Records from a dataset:
------------------------------------------------------------------------

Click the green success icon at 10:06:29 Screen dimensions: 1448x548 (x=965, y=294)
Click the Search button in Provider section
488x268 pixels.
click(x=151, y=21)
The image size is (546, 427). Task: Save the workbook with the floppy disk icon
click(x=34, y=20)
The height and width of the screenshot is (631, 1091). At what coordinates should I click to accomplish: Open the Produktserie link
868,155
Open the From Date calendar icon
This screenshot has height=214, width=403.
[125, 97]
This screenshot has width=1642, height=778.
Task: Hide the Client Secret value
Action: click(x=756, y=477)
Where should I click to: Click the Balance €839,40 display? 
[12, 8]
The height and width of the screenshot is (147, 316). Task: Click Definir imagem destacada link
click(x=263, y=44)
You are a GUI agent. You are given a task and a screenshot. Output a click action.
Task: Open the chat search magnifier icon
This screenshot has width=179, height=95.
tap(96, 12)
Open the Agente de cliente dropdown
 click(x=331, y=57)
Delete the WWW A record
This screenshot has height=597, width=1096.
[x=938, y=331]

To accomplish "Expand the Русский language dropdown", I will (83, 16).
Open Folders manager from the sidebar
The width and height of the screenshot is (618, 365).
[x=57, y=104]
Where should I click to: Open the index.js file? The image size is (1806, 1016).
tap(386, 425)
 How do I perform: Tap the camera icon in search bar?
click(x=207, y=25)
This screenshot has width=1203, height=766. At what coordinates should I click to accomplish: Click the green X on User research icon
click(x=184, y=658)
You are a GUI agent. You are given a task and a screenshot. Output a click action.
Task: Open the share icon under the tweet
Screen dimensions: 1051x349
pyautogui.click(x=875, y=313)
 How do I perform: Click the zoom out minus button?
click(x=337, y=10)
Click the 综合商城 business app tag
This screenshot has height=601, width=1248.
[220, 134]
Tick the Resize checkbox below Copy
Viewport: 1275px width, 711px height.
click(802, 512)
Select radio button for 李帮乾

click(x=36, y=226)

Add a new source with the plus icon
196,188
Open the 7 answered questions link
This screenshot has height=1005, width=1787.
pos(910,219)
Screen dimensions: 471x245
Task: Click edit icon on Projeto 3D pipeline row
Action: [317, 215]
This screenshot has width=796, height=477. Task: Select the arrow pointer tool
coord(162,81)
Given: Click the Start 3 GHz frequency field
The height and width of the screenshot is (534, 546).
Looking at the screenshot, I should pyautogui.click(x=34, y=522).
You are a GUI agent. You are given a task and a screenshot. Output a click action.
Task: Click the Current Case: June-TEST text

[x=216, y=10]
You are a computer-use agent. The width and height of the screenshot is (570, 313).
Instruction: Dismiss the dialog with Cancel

------------------------------------------------------------------------

Task brief: Produce only the lines from the line containing "Where should I click to: Open" through the line containing "Given: Click the Start 3 GHz frequency field", inclusive of both, exactly as they stand in the entries above.

Task output:
Where should I click to: Open the index.js file? The image size is (1806, 1016).
tap(386, 425)
 How do I perform: Tap the camera icon in search bar?
click(x=207, y=25)
This screenshot has width=1203, height=766. At what coordinates should I click to accomplish: Click the green X on User research icon
click(x=184, y=658)
You are a GUI agent. You are given a task and a screenshot. Output a click action.
Task: Open the share icon under the tweet
Screen dimensions: 1051x349
pyautogui.click(x=875, y=313)
 How do I perform: Click the zoom out minus button?
click(x=337, y=10)
Click the 综合商城 business app tag
This screenshot has height=601, width=1248.
[220, 134]
Tick the Resize checkbox below Copy
Viewport: 1275px width, 711px height.
click(802, 512)
Select radio button for 李帮乾

click(x=36, y=226)

Add a new source with the plus icon
196,188
Open the 7 answered questions link
This screenshot has height=1005, width=1787.
pos(910,219)
Screen dimensions: 471x245
Task: Click edit icon on Projeto 3D pipeline row
Action: [317, 215]
This screenshot has width=796, height=477. Task: Select the arrow pointer tool
coord(162,81)
Given: Click the Start 3 GHz frequency field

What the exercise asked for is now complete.